孙天常道:“好汉不吃眼前亏,老子现在有伤,水来土掩,管不得那许多。”
赵檀无话,他功夫是刚猛一路,那一刀虽然没伤到要害,但着实不轻。孙天常看似大大咧咧,心中的计议并不比他少。
孙天常又道:“我还没问你呢,你和那小郎中眉来眼去,又摸腿又喂药,叙旧攀亲……”
赵檀怒道:“胡说八道!”
话音未落,房门“吱呀”一声开了。
眉来眼去摸腿喂药叙旧攀亲的对家进来了,后面跟着席典琴。
孙天常理直气壮道:“进来不敲门!”
席典琴端着一只木盘,里面是包点浆茶,二人份的早饭,往桌上一搁,一只馒头往他嘴里塞去。
谢君尔道:“得罪,休息得可好?”
赵檀略一拱手,道:“多谢先生相护。”
谢君尔道:“不敢,原是我有隐瞒。”
赵檀抬眼打量他,昨天黑灯瞎火,其实并未太真切。谢君尔换了一身褐袄,光泽黯淡,却映得容色清明,最多二十一二年纪,白如瓷人一般,五官极淡,不算俊,但长眉入鬓,唇线天生上扬,看着倒颇为顺眼。身量不高,削肩窄腰,看举手投足,和昨天打蜡丸的手法,大概稍通一点武艺。眼睑下略有些青黑,昨夜显然未睡好。

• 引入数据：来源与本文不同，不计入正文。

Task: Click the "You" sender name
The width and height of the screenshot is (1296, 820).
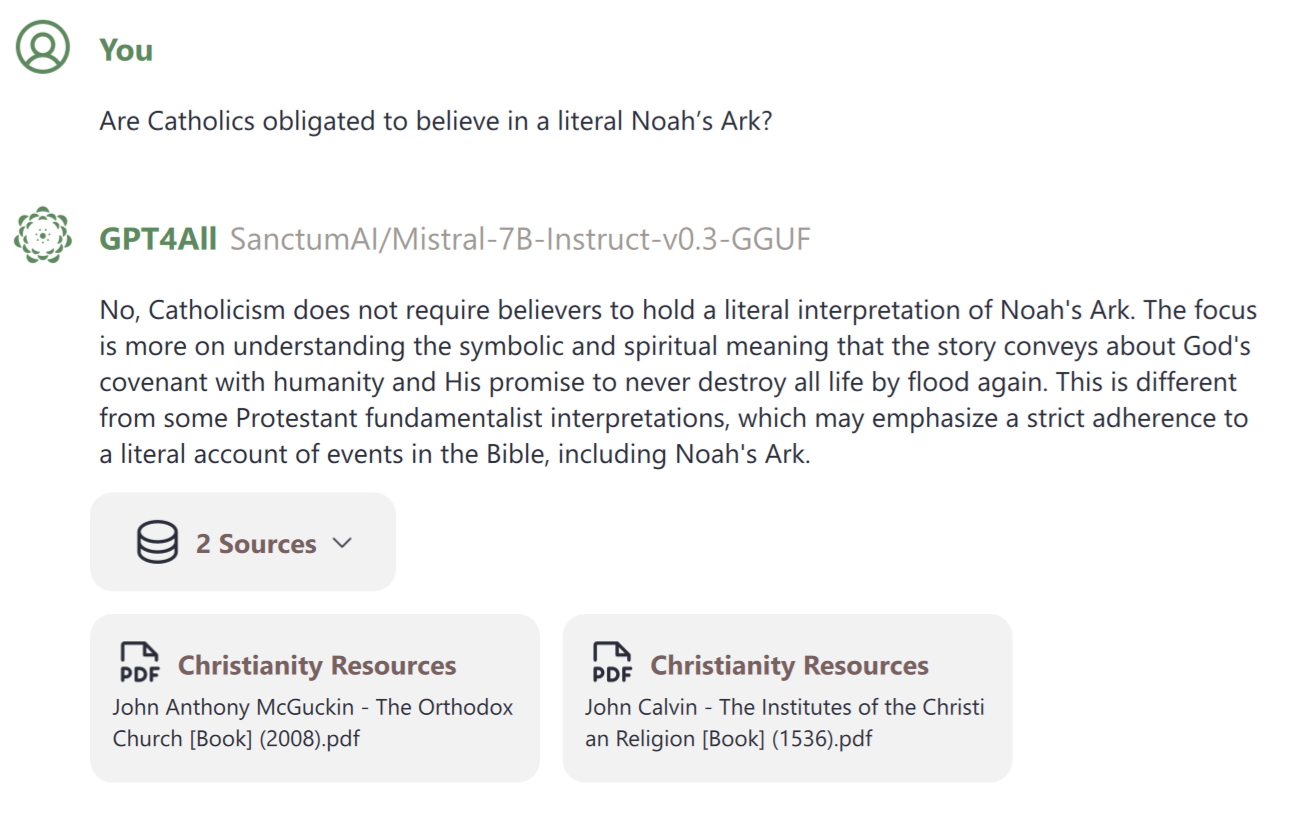Action: click(126, 50)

谢君尔仿佛读破他心思,振衣坐下,轻叹道:“机关用过以后,是要装回去的。”
孙天常嚼着馒头嘲道:“我们走后,谢先生又装了半宿?”
谢君尔又一声轻叹:“还要洗地。”
孙天常:“……”
赵檀定定看着他,道:“谢先生有何隐瞒?”
谢君尔正色道:“小年夜,我曾医过一人,是孙少侠的道友。”
“先生直说不妨,贼。”孙天常嘴角抽搐。
“和人交手,伤倒不重,自称从西市骑楼摔下,折了一只腕子。”
“小年夜爬梁,稀罕。”孙天常嗤道,家家祭灶,灯火彻夜,不是通天的本事,就是小雏儿愣头青。

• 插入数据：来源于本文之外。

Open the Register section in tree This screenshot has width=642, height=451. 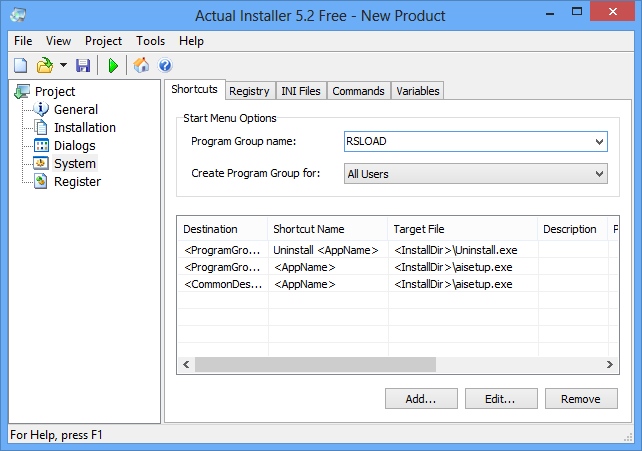coord(76,182)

“过路而已,撞见三两人探徐大户家,也道是雏儿,提点一声,结果动起手来。”
“太好心了些。”孙天常叹道。
“那人有点传音功夫,斥了一句,要寻这户,不妨再等半月。其中一人,大约不疑传音,信口问道,初六初七。一去一来,发现不对,这才动起手来。”
“为何留了他活口?”赵檀放下茶碗道。
“他本是说了就走,不曾停留,且坊市间便道极熟,落地忍痛寻路,还真个叫他甩了。”
大概对方也晓得是过路贼人误会,怕动静大了,不曾赶尽杀绝。赵檀暗暗揣度。